There will also be log files on the Windows Server. System errors in Windows are usually reported in the Windows Event Log -
see https://technet.microsoft.com/en-us/library/cc766042.aspx for more information.
Additional logs may be created by some Windows programs. For example, MSSQL creates a log in %programfiles%\Microsoft SQL Server\130\Setup Bootstrap\Log\
- for more information see https://msdn.microsoft.com/en-us/library/ms143702.aspx.
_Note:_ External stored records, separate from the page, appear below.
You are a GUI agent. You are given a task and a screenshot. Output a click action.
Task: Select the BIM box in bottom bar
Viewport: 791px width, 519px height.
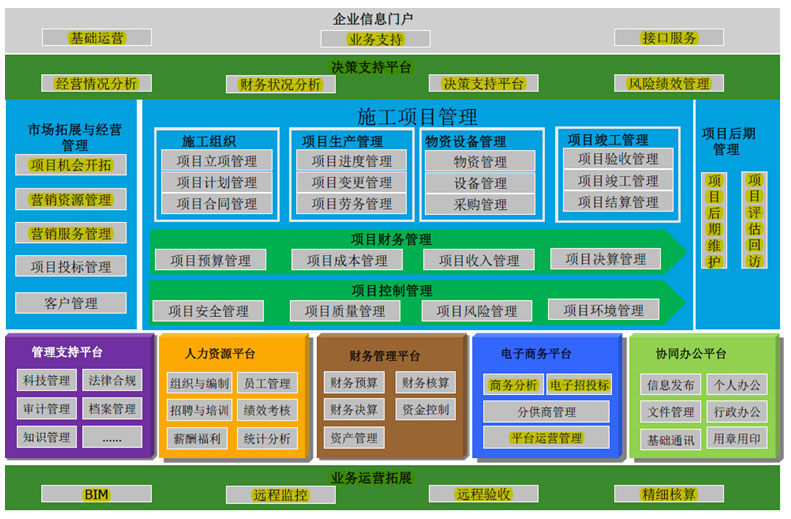[x=96, y=494]
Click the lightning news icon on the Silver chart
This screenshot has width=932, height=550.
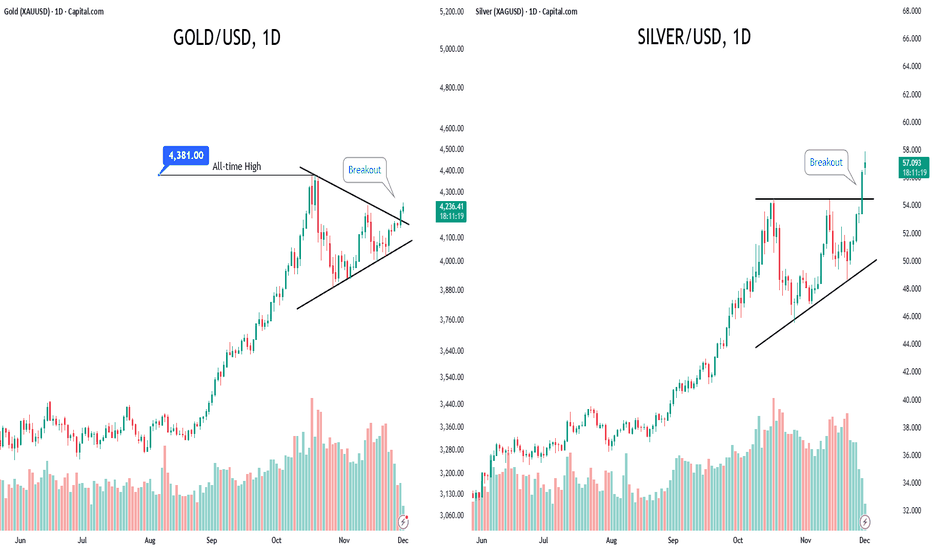pyautogui.click(x=865, y=522)
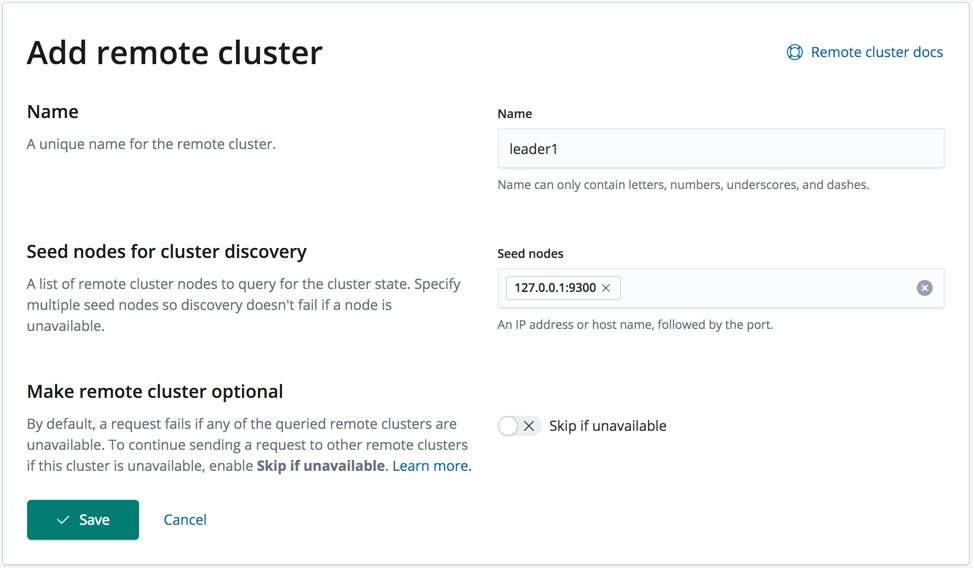Viewport: 973px width, 568px height.
Task: Select the 127.0.0.1:9300 seed node pill text
Action: [x=555, y=288]
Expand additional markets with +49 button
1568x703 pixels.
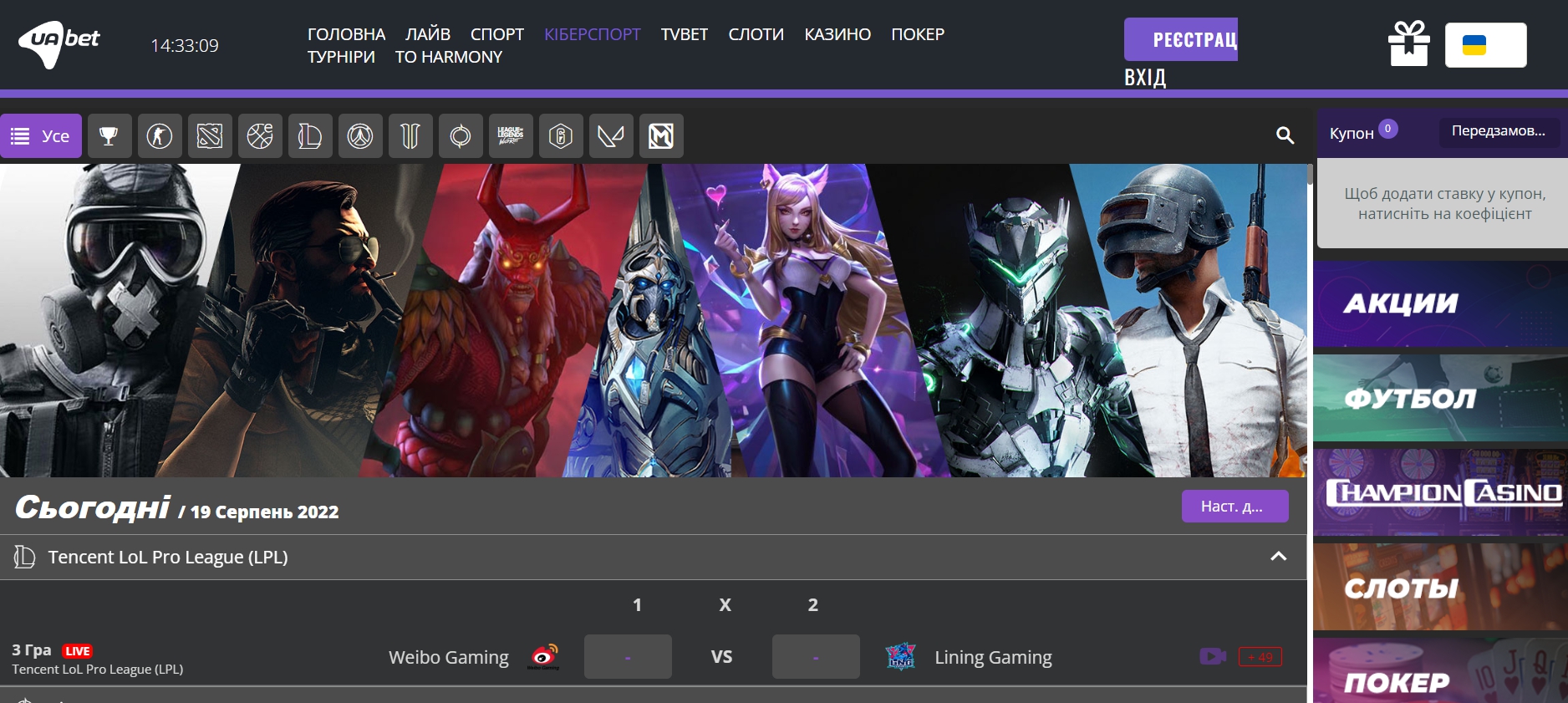point(1260,657)
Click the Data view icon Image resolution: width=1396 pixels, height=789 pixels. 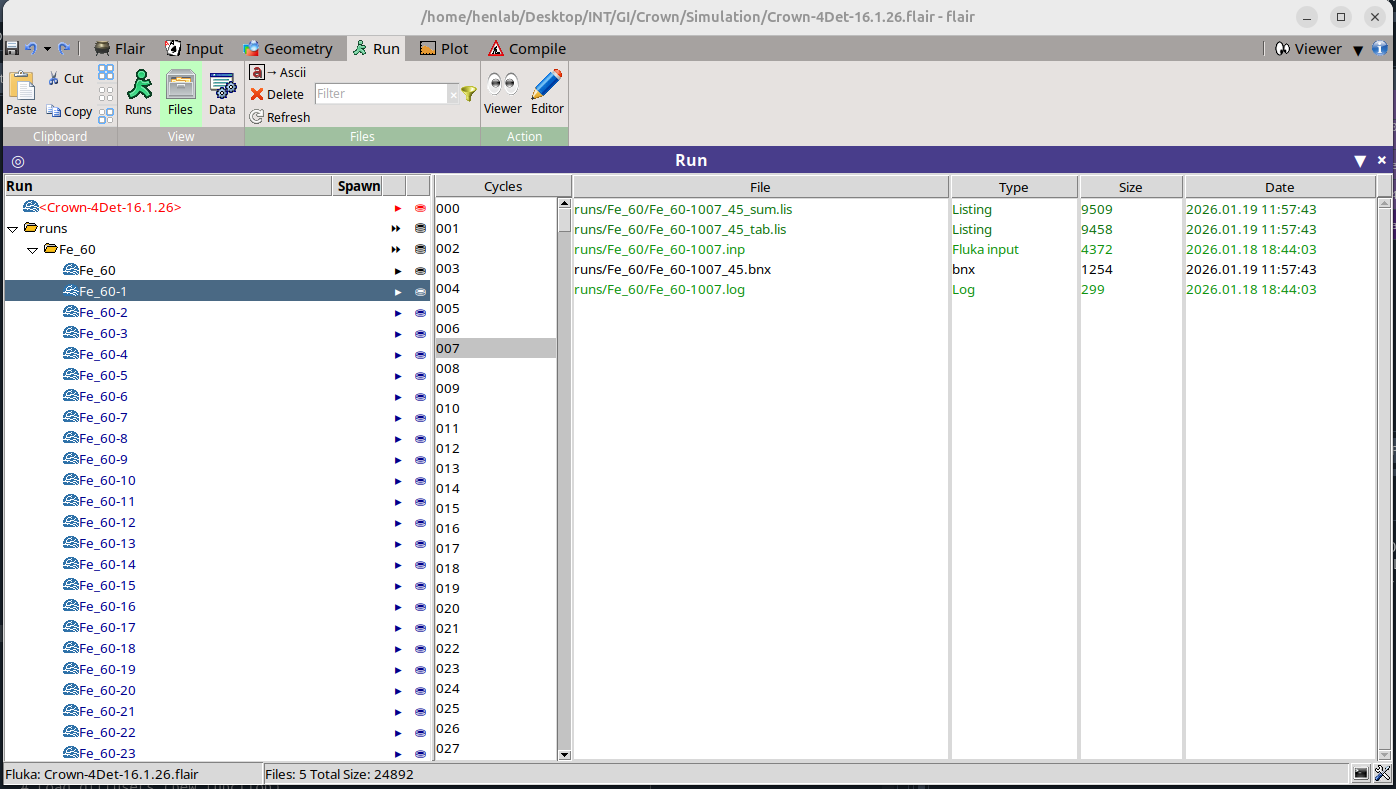(x=222, y=92)
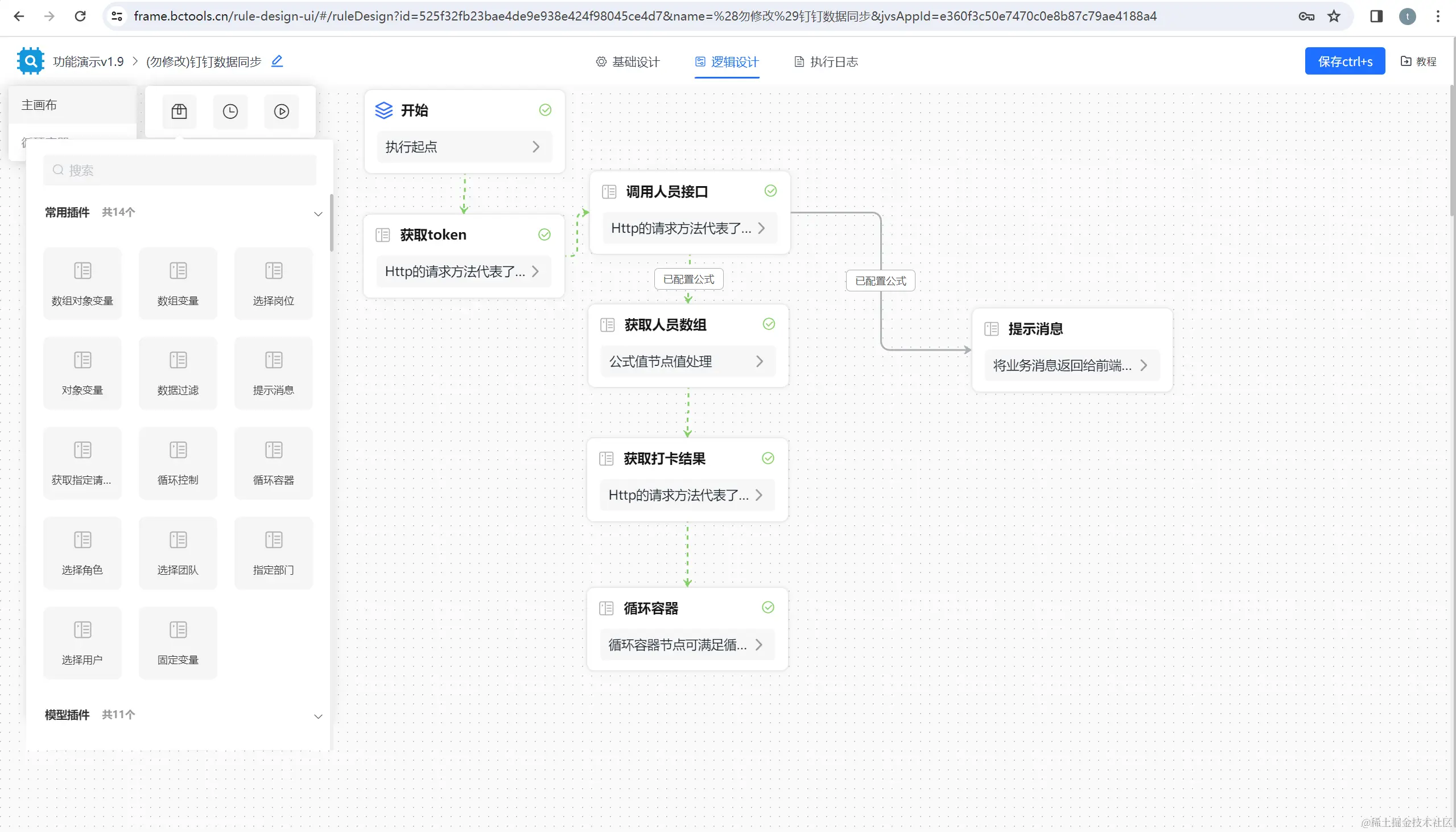This screenshot has width=1456, height=832.
Task: Click the 保存ctrl+s button
Action: click(1344, 61)

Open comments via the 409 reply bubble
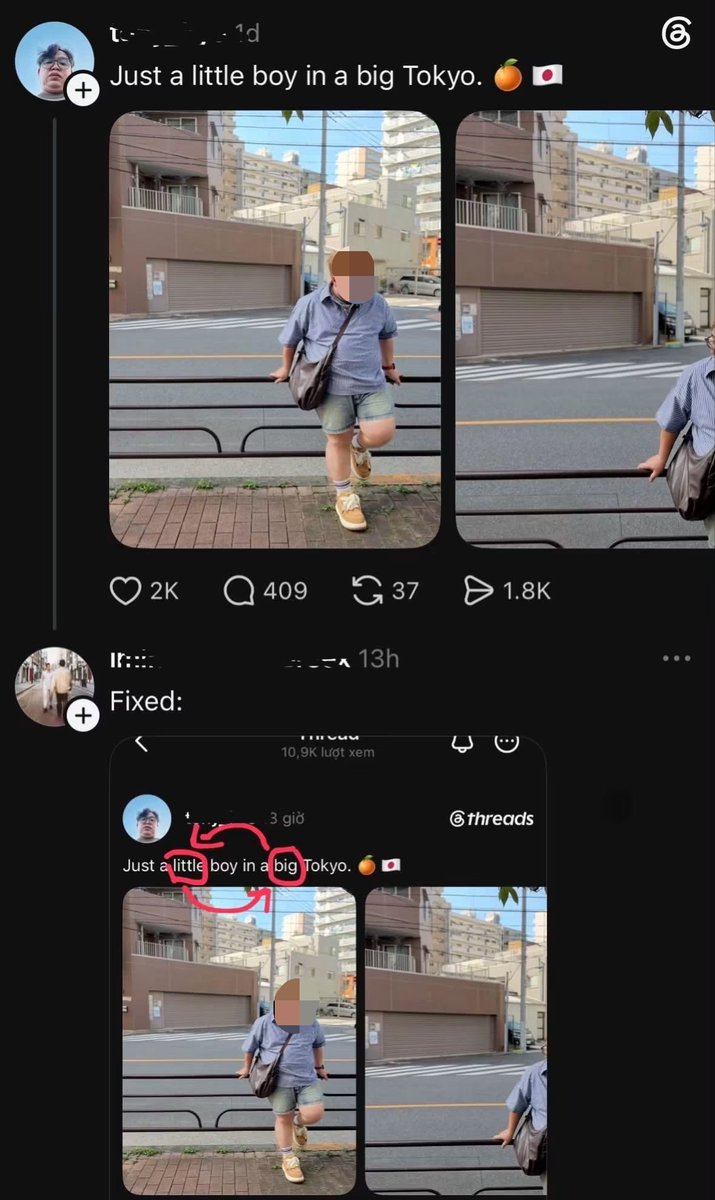239,591
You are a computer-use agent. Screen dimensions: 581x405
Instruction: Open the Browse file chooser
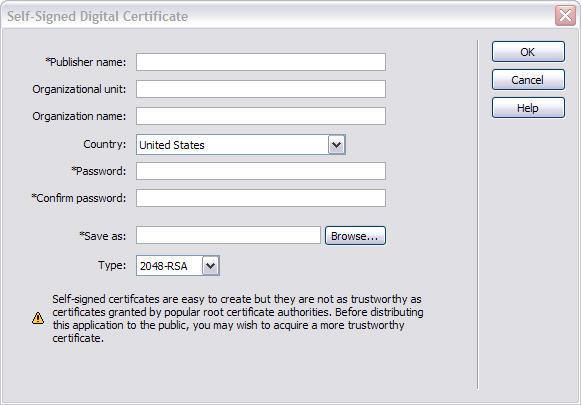click(x=355, y=236)
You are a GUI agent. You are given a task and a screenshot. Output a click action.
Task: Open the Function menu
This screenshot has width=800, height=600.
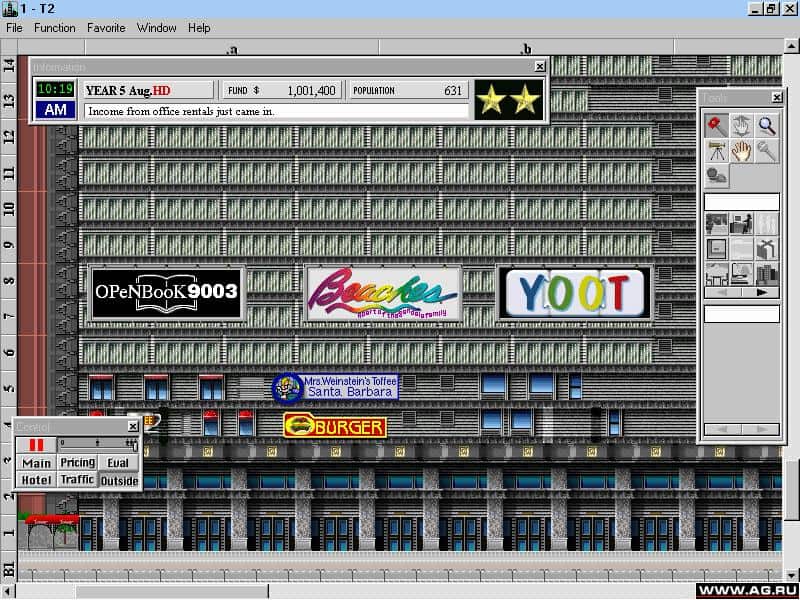click(54, 28)
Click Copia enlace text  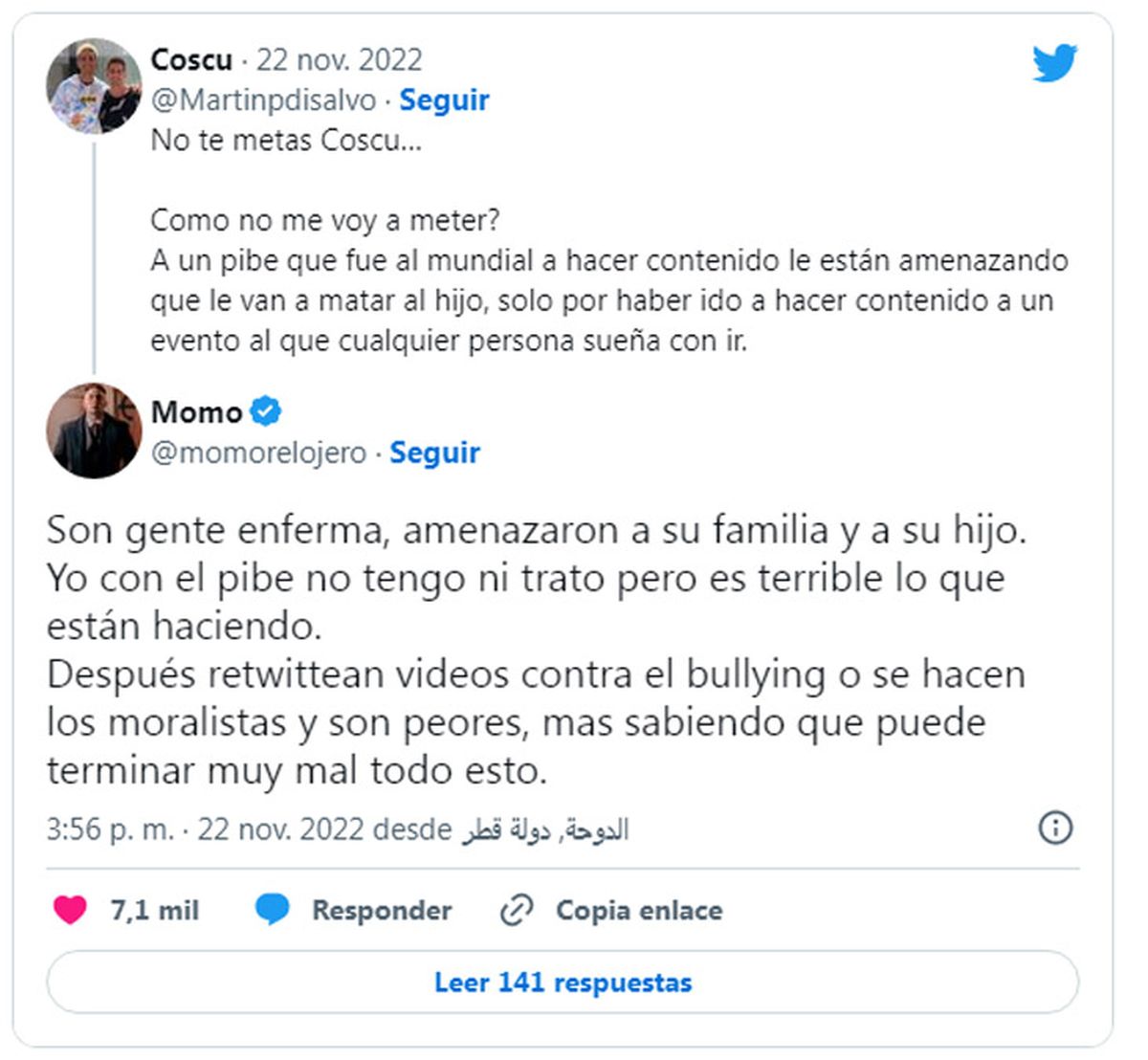[639, 910]
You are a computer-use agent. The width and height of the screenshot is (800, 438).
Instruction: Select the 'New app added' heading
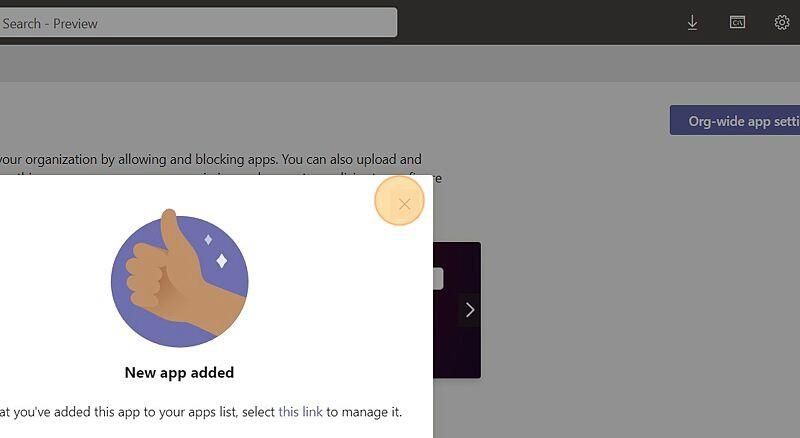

As described in bug BROOKLYN-592, WinRM commands in an entity fail for certain versions of Java 8 (from 8u161, fixed in 8u192).
This is caused by the Java bug JDK-8196491.
The error within Brooklyn will look like:
org.apache.brooklyn.util.core.internal.winrm.WinRmException: (Administrator@52.87.226.190:5985) : failed to execute command: SOAPFaultException: Marshalling Error: Entity References are not allowed in SOAP documents at org.apache.brooklyn.util.core.internal.winrm.winrm4j.Winrm4jTool.propagate(Winrm4jTool.java:257) at org.apache.brooklyn.util.core.internal.winrm.winrm4j.Winrm4jTool.exec(Winrm4jTool.java:214) at org.apache.brooklyn.util.core.internal.winrm.winrm4j.Winrm4jTool.executeCommand(Winrm4jTool.java:117) ... Caused by: java.lang.UnsupportedOperationException: Entity References are not allowed in SOAP documents at com.sun.xml.internal.messaging.saaj.soap.SOAPDocumentImpl.createEntityReference(SOAPDocumentImpl.java:148) ...
The workaround is to downgrade Java to 8u151 or similar, or upgrade to 8u192 or later.